I can understand parents showing up at this film with their children expecting something different, but after a few minutes of the tremendous violence shown onscreen, I would have thought more parents would have spared their children further horror. Shouldn't ticket sellers offer some kind of warning to parents showing up with good intentions and young children?
Carson Utz, Novato, Calif.
A: I'll go further than that: No responsible parent would allow a child to see the film. "The Passion of the Christ," the most violent film I have ever seen, received an R rating from the MPAA because the group, which exists in part to quell the fears of churchgoing America, lacked the nerve to give it the NC-17 rating it clearly deserves.
This becomes an unanswerable argument for my recommendation of an A (for adults only) rating between the R (which allows parents to take in children of any age) and the NC-17, which is irretrievably associated with pornography.
Because many theaters refuse to book NC-17 films, and many media outlets will not advertise them, imagine the irony if their own policies had forced them to boycott "The Passion of the Christ"!
Let the MPAA bring back the X, which everyone understands, for porno and establish a useful adults-only rating for films that are not pornography but are simply unsuitable for children.
I wholeheartedly agree both that the MPAA's ratings policies are ridiculous and that we need a system that clearly distinguises porn from movies that are simply for adults-only. R doesn't cut it, and NC-17 is inappropriately feared.
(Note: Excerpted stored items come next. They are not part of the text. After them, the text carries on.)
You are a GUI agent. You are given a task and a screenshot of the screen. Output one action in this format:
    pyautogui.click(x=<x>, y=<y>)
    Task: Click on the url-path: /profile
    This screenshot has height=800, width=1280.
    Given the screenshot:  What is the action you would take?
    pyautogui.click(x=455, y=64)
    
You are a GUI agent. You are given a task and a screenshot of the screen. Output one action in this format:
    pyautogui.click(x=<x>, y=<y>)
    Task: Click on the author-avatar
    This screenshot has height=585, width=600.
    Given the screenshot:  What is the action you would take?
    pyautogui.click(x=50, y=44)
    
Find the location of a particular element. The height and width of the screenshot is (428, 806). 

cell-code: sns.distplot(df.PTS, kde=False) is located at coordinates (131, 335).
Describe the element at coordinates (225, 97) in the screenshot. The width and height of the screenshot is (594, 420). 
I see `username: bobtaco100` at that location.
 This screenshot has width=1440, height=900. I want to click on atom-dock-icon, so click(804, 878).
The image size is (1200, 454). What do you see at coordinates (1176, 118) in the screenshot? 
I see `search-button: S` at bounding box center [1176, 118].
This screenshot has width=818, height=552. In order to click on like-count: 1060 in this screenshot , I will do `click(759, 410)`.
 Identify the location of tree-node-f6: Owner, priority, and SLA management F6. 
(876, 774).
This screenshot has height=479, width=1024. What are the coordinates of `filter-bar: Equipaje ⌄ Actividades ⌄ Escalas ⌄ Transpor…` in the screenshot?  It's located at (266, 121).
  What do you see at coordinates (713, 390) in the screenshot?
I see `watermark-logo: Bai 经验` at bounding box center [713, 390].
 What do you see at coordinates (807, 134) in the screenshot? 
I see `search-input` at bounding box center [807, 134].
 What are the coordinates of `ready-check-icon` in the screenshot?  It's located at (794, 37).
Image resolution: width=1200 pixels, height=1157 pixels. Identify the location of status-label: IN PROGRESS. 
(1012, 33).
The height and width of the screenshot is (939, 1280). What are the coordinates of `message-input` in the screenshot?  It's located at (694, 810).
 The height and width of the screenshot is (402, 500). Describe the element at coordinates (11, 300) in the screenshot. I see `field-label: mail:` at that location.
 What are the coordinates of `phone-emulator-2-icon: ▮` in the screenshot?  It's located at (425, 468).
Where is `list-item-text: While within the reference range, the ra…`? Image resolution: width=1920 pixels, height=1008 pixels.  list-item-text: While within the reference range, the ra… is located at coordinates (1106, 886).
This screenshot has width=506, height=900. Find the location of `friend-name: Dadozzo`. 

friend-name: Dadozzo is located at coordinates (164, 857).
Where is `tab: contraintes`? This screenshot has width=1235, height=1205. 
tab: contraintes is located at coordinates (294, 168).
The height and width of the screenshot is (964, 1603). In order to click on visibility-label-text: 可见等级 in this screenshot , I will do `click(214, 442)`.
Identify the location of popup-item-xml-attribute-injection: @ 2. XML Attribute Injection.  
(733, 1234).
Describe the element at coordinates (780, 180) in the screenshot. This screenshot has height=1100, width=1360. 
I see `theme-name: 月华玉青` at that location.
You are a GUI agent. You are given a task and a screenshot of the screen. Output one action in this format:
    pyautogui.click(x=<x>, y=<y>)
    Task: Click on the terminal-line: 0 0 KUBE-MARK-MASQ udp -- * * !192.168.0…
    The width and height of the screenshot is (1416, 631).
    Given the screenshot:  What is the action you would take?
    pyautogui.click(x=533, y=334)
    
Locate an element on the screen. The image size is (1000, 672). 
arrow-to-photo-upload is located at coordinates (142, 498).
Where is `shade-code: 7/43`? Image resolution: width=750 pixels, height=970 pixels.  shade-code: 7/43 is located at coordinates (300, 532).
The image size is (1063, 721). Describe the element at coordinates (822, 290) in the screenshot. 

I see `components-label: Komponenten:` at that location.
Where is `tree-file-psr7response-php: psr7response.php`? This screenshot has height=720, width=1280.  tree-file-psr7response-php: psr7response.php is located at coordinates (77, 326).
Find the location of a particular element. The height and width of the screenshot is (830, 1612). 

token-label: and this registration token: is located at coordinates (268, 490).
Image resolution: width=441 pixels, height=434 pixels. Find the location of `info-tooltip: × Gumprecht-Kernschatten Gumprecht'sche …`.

In the meantime, too many parents are irresponsible and pay no attention to ratings, regardless. "Passion" is rated R. Critics everywhere (whether they like the film or not) have described it as intensely violent. Yet parents continue to stupidly take kids to see it. "Passion" is not alone here, though. I've seen parents escorting kids into many movies that were clearly too violent for them. I don't care how mature you think your 7-year-old is, he shouldn't see "Terminator 3."
The MPAA can only do part of the work. Parents and theater managers are responsible, too.